Which lines run from the line with "Lエンジン (33, 1802)" through the line with "Company Headquarters (843, 1712)" in the entries below? Print them exactly, both ends included, and nothing more.

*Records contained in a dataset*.
◆ ◆ ◆ ◆

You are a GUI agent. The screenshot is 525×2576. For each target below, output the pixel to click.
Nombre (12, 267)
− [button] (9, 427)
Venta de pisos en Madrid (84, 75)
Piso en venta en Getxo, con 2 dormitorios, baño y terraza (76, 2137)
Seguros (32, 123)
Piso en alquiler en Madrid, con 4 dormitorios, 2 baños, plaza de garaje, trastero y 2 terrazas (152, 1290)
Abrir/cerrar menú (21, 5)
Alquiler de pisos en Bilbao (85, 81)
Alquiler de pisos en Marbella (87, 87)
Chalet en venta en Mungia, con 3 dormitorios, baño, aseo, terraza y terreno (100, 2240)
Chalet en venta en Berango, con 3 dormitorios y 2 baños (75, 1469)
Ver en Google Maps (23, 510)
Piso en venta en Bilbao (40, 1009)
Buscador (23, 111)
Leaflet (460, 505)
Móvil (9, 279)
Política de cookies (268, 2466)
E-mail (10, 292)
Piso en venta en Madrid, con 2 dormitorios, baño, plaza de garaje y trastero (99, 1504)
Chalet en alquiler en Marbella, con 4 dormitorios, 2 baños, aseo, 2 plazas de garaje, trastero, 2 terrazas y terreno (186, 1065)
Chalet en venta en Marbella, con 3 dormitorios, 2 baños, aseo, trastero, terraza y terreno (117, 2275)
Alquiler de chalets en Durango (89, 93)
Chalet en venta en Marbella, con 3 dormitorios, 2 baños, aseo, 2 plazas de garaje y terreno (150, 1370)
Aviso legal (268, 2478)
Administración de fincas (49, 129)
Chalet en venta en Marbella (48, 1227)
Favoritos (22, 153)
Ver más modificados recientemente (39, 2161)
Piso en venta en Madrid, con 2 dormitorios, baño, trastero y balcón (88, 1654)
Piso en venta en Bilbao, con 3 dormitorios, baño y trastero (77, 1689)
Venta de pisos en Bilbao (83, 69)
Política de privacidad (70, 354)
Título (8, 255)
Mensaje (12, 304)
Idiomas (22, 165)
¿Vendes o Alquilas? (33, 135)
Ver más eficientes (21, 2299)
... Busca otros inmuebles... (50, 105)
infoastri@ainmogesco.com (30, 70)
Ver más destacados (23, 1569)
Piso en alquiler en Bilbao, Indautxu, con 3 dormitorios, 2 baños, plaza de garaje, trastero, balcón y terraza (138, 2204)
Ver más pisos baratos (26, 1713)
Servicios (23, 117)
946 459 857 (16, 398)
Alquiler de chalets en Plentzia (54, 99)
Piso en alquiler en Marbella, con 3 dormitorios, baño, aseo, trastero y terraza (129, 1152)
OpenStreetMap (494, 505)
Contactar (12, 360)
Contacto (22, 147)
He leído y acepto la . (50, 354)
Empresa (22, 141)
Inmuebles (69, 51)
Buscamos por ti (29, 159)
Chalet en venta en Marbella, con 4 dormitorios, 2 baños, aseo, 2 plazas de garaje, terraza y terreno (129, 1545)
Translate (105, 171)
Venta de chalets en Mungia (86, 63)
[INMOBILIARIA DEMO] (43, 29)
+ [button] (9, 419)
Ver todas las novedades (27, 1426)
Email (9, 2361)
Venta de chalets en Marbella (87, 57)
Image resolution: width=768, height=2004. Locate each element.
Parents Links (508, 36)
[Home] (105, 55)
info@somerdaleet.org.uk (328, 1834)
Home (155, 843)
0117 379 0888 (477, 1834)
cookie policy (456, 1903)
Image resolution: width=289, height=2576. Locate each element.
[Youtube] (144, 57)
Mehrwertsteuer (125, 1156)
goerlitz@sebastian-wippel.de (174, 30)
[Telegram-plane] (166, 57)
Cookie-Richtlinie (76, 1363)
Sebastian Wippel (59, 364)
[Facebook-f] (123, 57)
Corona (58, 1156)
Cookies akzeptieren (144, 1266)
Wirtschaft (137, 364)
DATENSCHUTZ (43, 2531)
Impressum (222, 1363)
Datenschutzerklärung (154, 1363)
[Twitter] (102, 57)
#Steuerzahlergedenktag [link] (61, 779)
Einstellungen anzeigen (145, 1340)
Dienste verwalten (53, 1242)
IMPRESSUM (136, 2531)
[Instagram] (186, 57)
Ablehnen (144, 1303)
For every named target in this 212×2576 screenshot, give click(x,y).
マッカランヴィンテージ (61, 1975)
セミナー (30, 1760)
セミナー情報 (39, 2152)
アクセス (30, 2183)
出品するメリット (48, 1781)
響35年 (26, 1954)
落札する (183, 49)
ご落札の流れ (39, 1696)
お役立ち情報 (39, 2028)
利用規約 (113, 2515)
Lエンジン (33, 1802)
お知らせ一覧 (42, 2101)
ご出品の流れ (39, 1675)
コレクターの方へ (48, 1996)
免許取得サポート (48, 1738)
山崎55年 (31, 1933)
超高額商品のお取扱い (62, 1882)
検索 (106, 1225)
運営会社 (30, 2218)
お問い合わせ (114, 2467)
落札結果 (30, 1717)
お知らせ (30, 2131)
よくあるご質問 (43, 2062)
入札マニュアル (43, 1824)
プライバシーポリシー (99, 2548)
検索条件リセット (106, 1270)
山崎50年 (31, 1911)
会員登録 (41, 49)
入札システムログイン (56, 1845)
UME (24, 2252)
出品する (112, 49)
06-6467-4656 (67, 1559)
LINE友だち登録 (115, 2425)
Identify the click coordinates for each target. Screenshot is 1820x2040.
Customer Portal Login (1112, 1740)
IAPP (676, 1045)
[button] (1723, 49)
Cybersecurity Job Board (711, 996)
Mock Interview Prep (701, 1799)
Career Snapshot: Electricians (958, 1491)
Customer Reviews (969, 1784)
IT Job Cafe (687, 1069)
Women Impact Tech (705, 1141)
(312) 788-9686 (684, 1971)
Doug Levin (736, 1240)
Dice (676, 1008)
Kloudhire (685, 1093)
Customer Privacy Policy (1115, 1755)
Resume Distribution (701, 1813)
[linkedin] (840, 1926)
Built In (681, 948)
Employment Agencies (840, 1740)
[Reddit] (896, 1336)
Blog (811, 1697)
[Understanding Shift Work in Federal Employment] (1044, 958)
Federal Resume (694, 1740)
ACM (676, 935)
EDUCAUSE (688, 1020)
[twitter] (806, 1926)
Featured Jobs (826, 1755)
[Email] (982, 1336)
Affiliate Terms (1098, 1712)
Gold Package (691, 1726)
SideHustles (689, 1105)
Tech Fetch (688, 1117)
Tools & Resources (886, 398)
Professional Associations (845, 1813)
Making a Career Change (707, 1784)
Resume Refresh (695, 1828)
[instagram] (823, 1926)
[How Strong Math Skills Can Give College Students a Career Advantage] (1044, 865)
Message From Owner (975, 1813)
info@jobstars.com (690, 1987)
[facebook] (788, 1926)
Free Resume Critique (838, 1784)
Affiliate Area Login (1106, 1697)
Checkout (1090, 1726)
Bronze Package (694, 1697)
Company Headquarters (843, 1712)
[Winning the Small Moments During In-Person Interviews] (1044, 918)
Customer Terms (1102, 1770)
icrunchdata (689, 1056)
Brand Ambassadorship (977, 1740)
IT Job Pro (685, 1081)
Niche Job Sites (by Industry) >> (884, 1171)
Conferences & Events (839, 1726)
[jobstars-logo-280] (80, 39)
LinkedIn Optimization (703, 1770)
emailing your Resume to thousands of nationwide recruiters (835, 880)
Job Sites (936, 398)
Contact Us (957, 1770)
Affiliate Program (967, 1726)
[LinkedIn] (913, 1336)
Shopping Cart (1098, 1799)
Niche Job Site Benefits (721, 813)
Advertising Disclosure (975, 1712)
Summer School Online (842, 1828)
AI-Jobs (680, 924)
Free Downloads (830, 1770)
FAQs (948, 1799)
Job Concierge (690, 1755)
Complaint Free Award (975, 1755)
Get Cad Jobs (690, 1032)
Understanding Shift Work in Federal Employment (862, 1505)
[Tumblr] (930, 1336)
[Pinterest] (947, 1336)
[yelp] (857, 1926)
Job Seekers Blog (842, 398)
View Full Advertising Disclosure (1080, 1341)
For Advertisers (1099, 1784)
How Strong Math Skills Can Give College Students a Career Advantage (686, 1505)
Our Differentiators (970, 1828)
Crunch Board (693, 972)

◆ ◆ ◆ ◆

*Finished task*.
Lエンジン (33, 1802)
お知らせ一覧 (42, 2101)
ご出品の流れ (39, 1675)
コレクターの方へ (48, 1996)
免許取得サポート (48, 1738)
山崎55年 (31, 1933)
超高額商品のお取扱い (62, 1882)
検索 (106, 1225)
運営会社 (30, 2218)
お問い合わせ (114, 2467)
落札結果 (30, 1717)
お知らせ (30, 2131)
よくあるご質問 (43, 2062)
入札マニュアル (43, 1824)
プライバシーポリシー (99, 2548)
検索条件リセット (106, 1270)
山崎50年 (31, 1911)
会員登録 (41, 49)
入札システムログイン (56, 1845)
UME (24, 2252)
出品する (112, 49)
06-6467-4656 (67, 1559)
LINE友だち登録 (115, 2425)
Identify the click coordinates for each target. Screenshot is 1820x2040.
Customer Portal Login (1112, 1740)
IAPP (676, 1045)
[button] (1723, 49)
Cybersecurity Job Board (711, 996)
Mock Interview Prep (701, 1799)
Career Snapshot: Electricians (958, 1491)
Customer Reviews (969, 1784)
IT Job Cafe (687, 1069)
Women Impact Tech (705, 1141)
(312) 788-9686 (684, 1971)
Doug Levin (736, 1240)
Dice (676, 1008)
Kloudhire (685, 1093)
Customer Privacy Policy (1115, 1755)
Resume Distribution (701, 1813)
[linkedin] (840, 1926)
Built In (681, 948)
Employment Agencies (840, 1740)
[Reddit] (896, 1336)
Blog (811, 1697)
[Understanding Shift Work in Federal Employment] (1044, 958)
Federal Resume (694, 1740)
ACM (676, 935)
EDUCAUSE (688, 1020)
[twitter] (806, 1926)
Featured Jobs (826, 1755)
[Email] (982, 1336)
Affiliate Terms (1098, 1712)
Gold Package (691, 1726)
SideHustles (689, 1105)
Tech Fetch (688, 1117)
Tools & Resources (886, 398)
Professional Associations (845, 1813)
Making a Career Change (707, 1784)
Resume Refresh (695, 1828)
[instagram] (823, 1926)
[How Strong Math Skills Can Give College Students a Career Advantage] (1044, 865)
Message From Owner (975, 1813)
info@jobstars.com (690, 1987)
[facebook] (788, 1926)
Free Resume Critique (838, 1784)
Affiliate Area Login (1106, 1697)
Checkout (1090, 1726)
Bronze Package (694, 1697)
Company Headquarters (843, 1712)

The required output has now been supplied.